Here’s a list of several websites that pay for articles:
- Listverse – Create a great Top 10 list of…pretty much anything…get $100 in return
- The Penny Hoarder – Get paid for a 700-900-word article on budgeting/money and similar topics
- Make a Living Writing – You could get paid to write about writing
- FreelanceMom – Contribute your case study or mom story about freelancing as a parent
- Upworthy – Your 500-word story may be exactly what Upworthy’s looking for
5. Manage social media accounts
On a smaller scale, you can combine your love of language with your social media savvy to make money!
As millennials, I think it’s safe to say we pretty much dominate the social media world.
That means the world of social media is ours – at least for now. And since pretty much all companies have some sort of social media outreach (or are in dire need of it) that means the opportunity is perfect for you!
Bonus: If you can learn and get really good at paid social media traffic (think: Facebook ads, IG sponsored posts, etc.) you can REALLY make a nice extra check.
spend that check and get it right back.
6. Create slogans
Now, I’ve mentioned creating slogans a couple of times to my LaziMILLENNIAL Letter subscribers, but this is one of the most fun ways to use your words and writing to make money online.
When a company needs a slogan or tagline, sometimes they decide to shift the fun of coming up with that slogan or tagline to the public! Then they’ll choose a winner from all the options people submit.
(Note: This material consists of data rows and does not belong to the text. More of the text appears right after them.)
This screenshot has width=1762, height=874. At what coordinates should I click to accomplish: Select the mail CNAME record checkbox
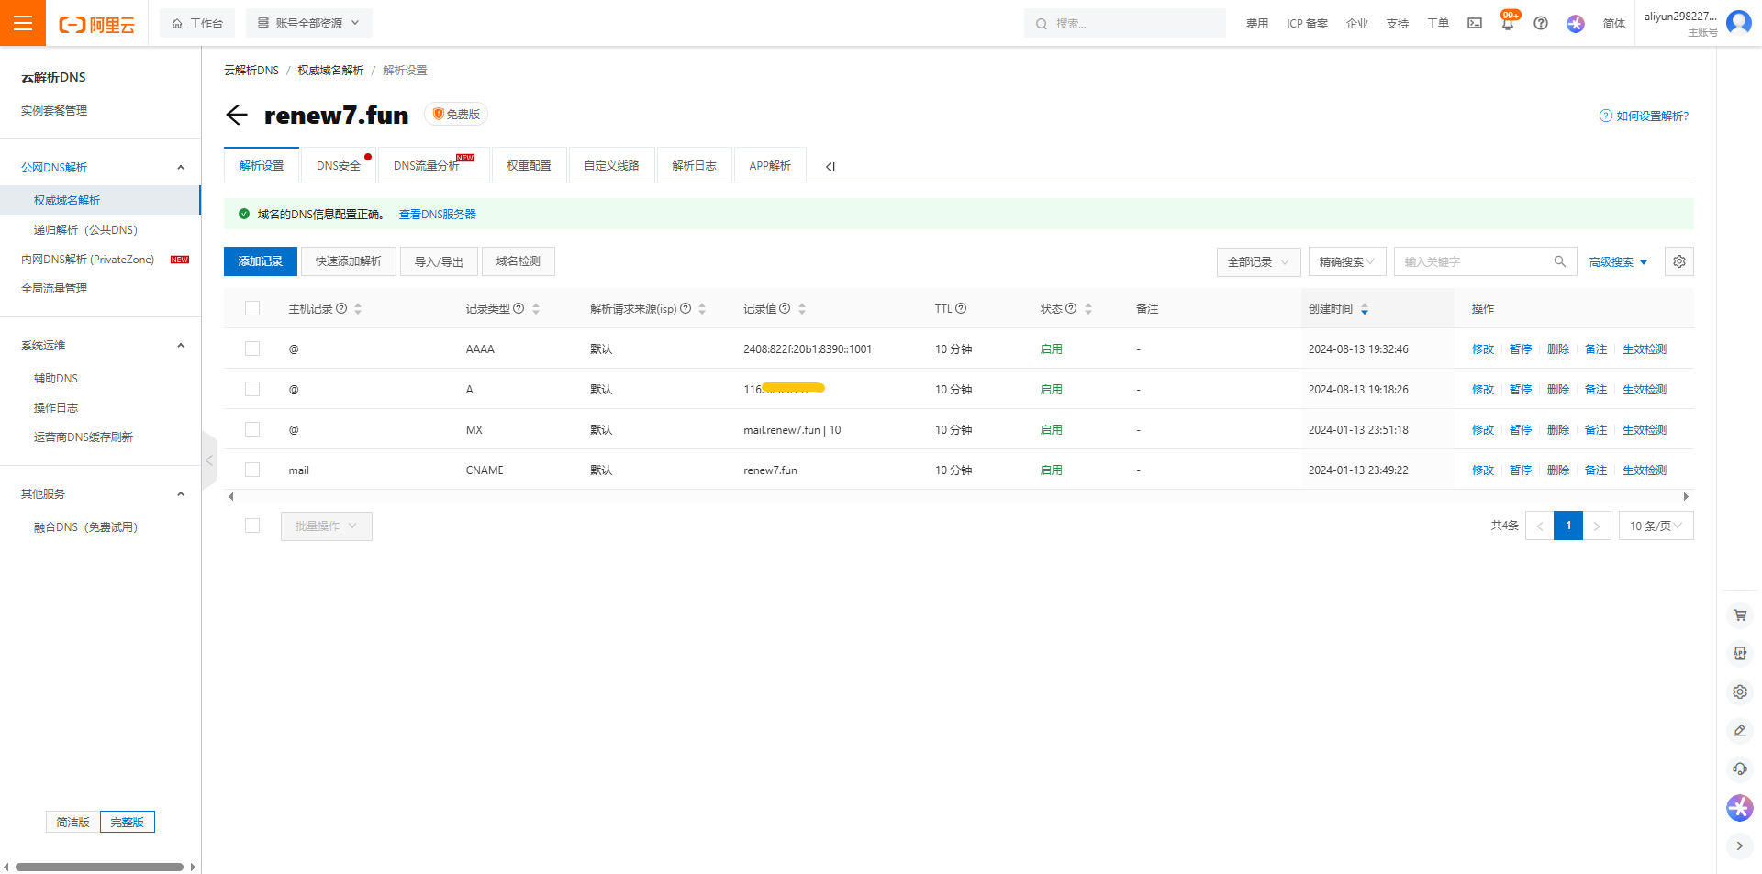click(252, 470)
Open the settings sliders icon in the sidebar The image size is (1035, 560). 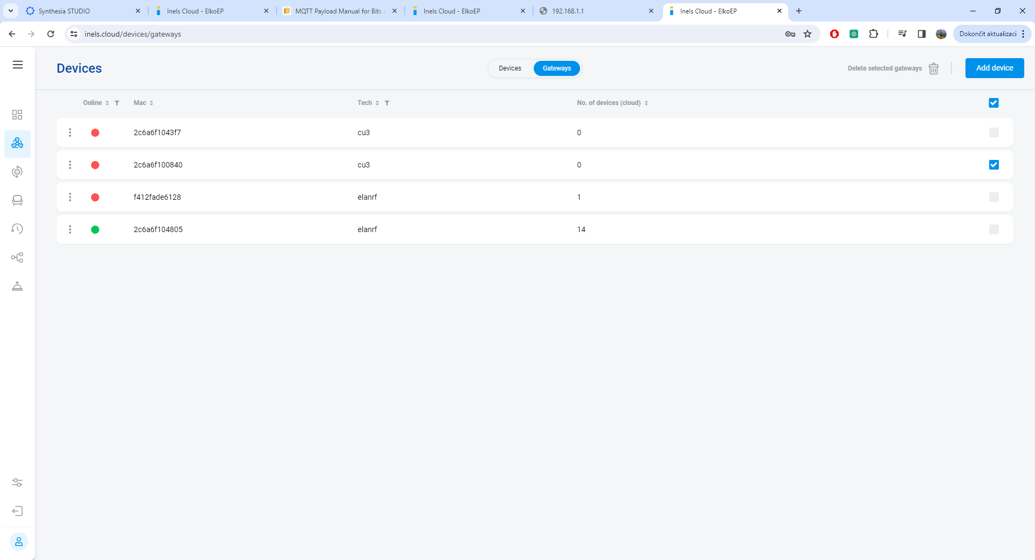coord(17,482)
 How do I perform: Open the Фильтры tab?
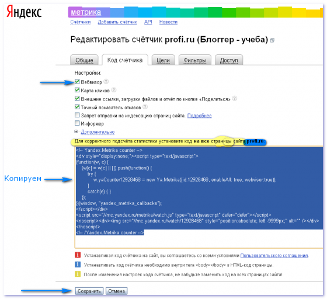pyautogui.click(x=195, y=60)
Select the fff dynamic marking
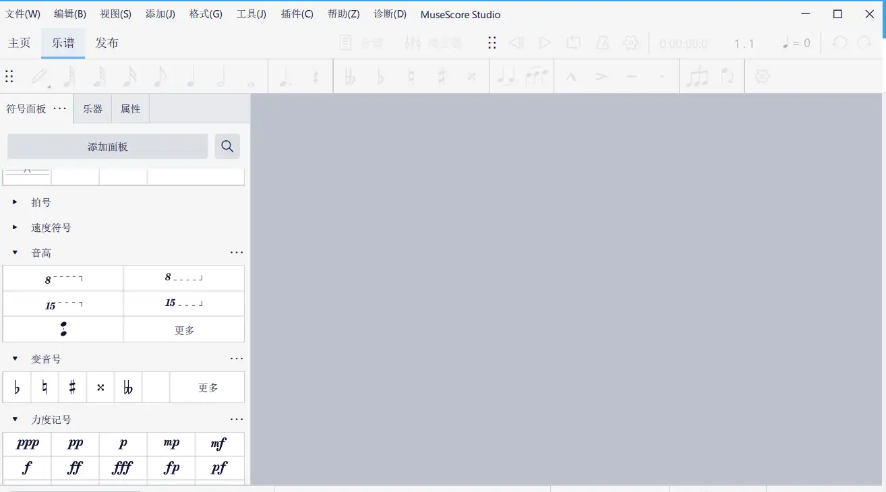The height and width of the screenshot is (492, 886). (x=123, y=468)
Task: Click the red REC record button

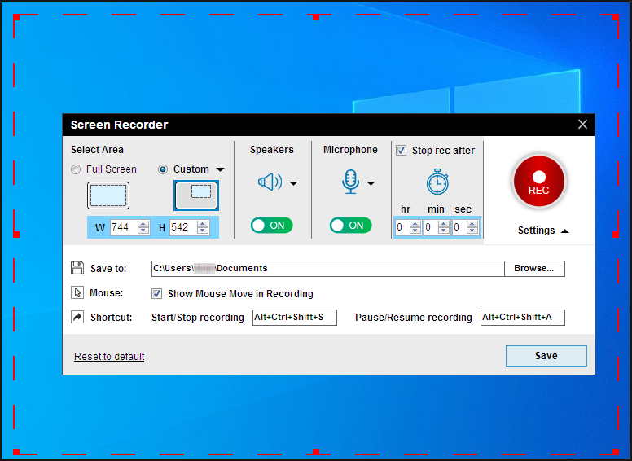Action: point(538,182)
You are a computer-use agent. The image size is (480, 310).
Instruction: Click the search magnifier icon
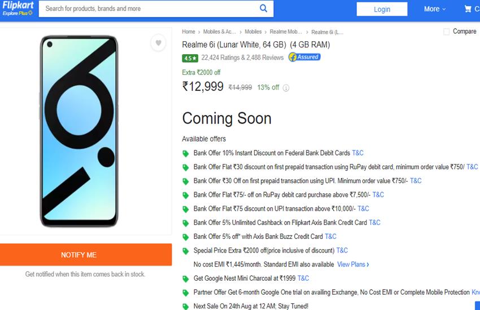click(263, 8)
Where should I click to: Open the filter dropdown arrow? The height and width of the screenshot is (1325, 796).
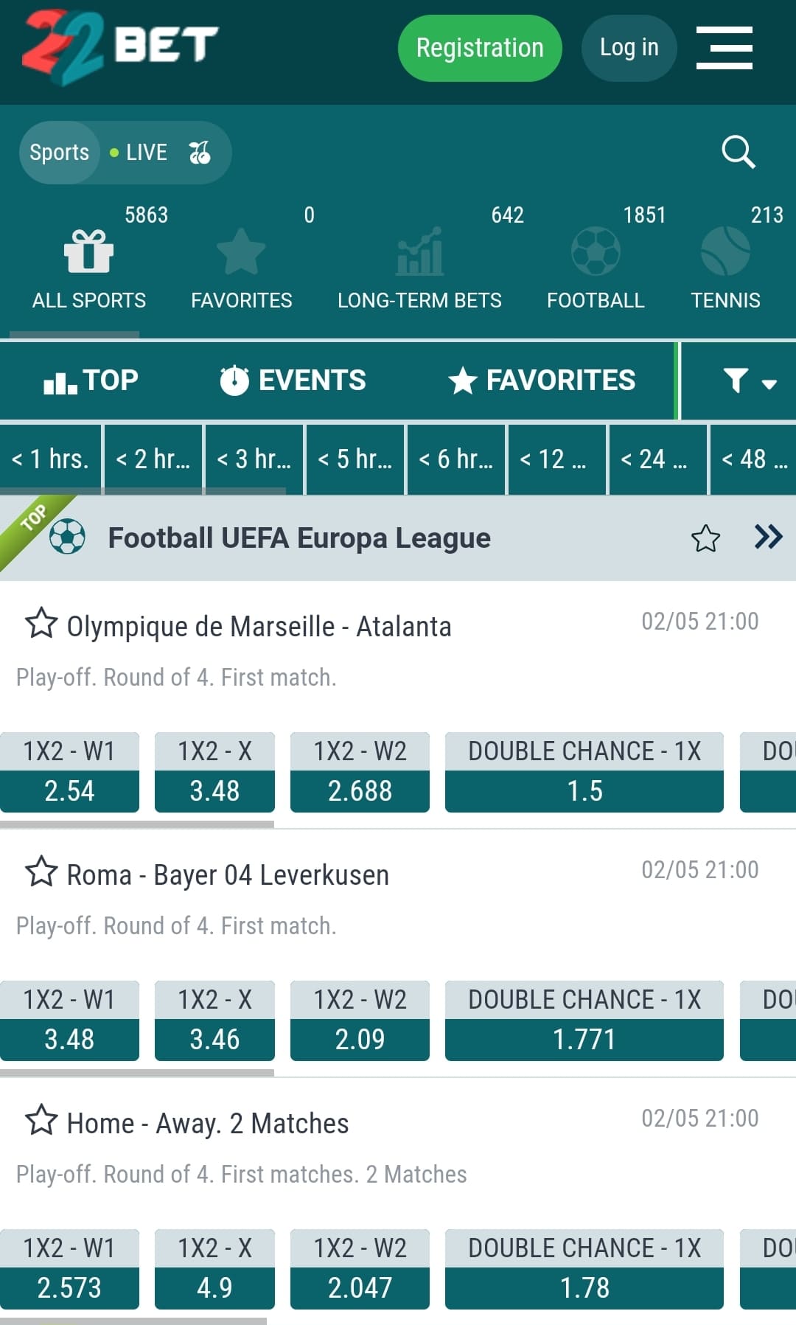pos(769,384)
All you do is figure out what the company wants in a slogan, turn on your creative brain, and enter your unique ideas into the competition. If the company selects your slogan, you win the prize money!
The Penny Hoarder compiled a list of sites where you can put on your creative cap and shoot your slogan shot.
7. Start a blog
Here’s why “starting a blog” is different from the previous 4 options I mentioned.
If you wanted to start making money writing online next week, freelance writing/editing/proofreading, writing for websites, social media, and even slogan competitions might be a good bet.
Blogging though…Blogging is a long game. Yes, it’s possible to make money blogging, but it isn’t quick and it doesn’t come easy.